The result of this long meditation was that, when Clover woke up, she found Katy leaning over, ready to kiss her for good morning, and looking bright and determined.
"Clovy," she said, "I've been thinking; and I'm not going to write to papa about this affair at all!"
"Aren't you? Why not?" asked Clover, puzzled.
"Because it would worry him, and be of no use. He would come on and take us right away, I'm sure; but Mrs. Florence and all the teachers, and a great many of the girls, would always believe that this horrid, ridiculous story is true. I can't bear to have them. Let's stay, instead, and convince them that it isn't. I think we can."
"I would a great deal rather go home," said Clover. "It won't ever be nice here again.
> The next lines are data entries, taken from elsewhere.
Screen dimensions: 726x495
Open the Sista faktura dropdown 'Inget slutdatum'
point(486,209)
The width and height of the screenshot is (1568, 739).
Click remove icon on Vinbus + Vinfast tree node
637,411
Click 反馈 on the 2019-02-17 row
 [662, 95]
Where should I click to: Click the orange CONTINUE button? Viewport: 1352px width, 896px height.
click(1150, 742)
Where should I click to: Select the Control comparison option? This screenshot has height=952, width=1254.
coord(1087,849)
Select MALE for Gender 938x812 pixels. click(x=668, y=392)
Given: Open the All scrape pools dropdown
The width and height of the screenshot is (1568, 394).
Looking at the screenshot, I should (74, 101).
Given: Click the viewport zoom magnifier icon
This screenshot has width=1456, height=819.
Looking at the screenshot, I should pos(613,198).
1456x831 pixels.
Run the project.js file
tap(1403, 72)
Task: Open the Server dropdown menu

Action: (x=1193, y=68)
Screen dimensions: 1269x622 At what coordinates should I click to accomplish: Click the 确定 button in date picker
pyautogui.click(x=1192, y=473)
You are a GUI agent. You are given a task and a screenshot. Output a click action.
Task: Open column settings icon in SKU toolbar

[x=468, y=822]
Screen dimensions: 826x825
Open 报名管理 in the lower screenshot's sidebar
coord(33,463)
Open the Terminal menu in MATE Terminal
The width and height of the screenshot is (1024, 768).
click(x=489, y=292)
We shall have this dark room, and Miss Jane will be more unkind than ever, and the girls will think you wrote that note, and Lilly Page will say hateful things!" She buttoned her boots with a vindictive air.
"Never mind," said Katy, trying to feel brave. "I don't suppose it will be pleasant, but I'm pretty sure it's right. And Rosy and all the girls we really care for know how it is."
"I can't bear it," sighed Clover, with tears in her eyes. "It is so cruel that they should say such things about you."
"I mean that they shall say something quite different before we go away," replied Katy, stroking her hair. "Cousin Helen would tell us to stay, I'm pretty sure. I was thinking about her just now, and I seemed to hear her voice in the air, saying over and over, 'Live it down! Live it down! Live it down!'" She half sang this, and took two or three dancing steps across the room.
"What a girl you are!" said Clover, consoled by seeing Katy look so bright.
Mrs. Florence was surprised that morning, as she sat in her room, by the appearance of Katy. She looked pale, but perfectly quiet and gentle.
"Mrs. Florence," she said, "I've come to say that I shall not write to my father to take us away, as I told you I should."
Mrs. Florence bowed stiffly, by way of answer.
"Not," went on Katy, with a little flash in her eyes, "that he would hesitate, or doubt my word one moment, if I did. But he wished us to stay here a year, and I don't want to disappoint him. I'd rather stay. And, Mrs. Florence, I'm sorry I was angry, and felt that you were unjust."
"And to-day you own that I was not?"
"Oh, no!" replied Katy, "I can't do that. You were unjust, because neither Clover nor I wrote that note. We wouldn't do such a horrid thing for the world, and I hope some day you will believe us. But I oughtn't to have spoken so."